Activity: Word for word, set down every line of the entries below from the line with "You are a GUI" to the line with "The image size is (1080, 598).", including both, and no other line.

Listed entries:
-=-=-=-=-
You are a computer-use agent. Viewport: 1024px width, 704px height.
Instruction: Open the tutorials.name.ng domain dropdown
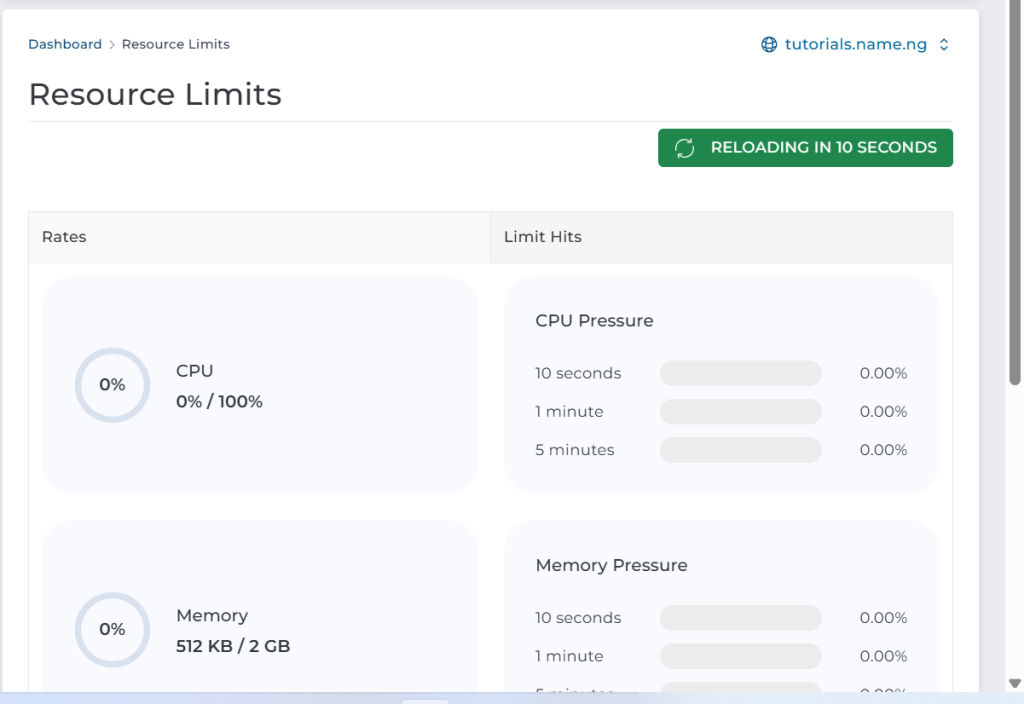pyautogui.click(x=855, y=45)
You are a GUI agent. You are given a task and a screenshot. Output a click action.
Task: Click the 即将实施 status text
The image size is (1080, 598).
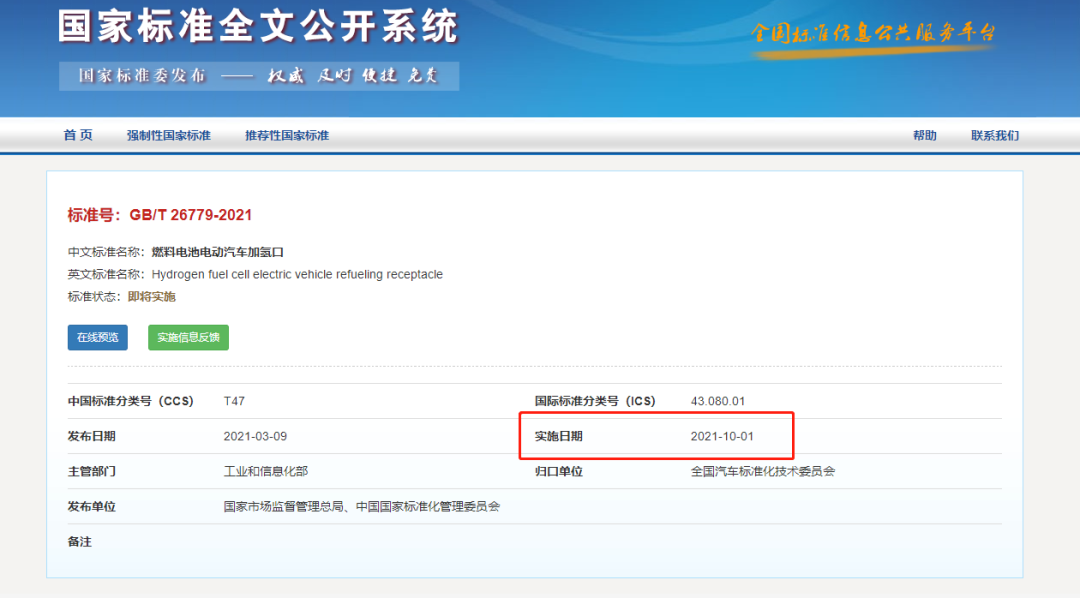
-=-=-=-=-
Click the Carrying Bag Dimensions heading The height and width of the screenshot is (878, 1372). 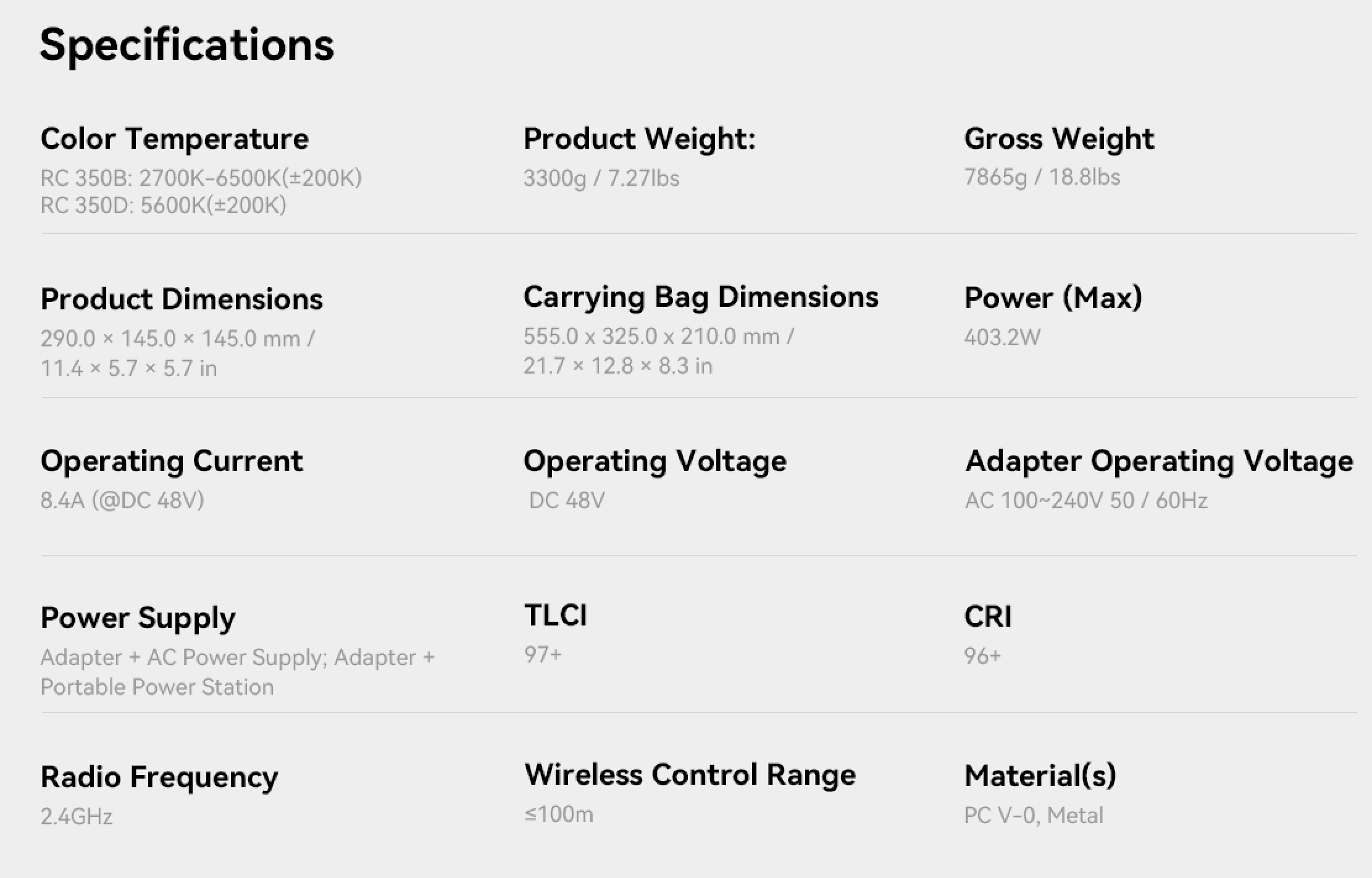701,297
-=-=-=-=-
Result of the exercise:
You are a GUI agent. You are given a task and a screenshot. Output a click action.
Task: Click the 即将实施 status text
The image size is (1080, 598).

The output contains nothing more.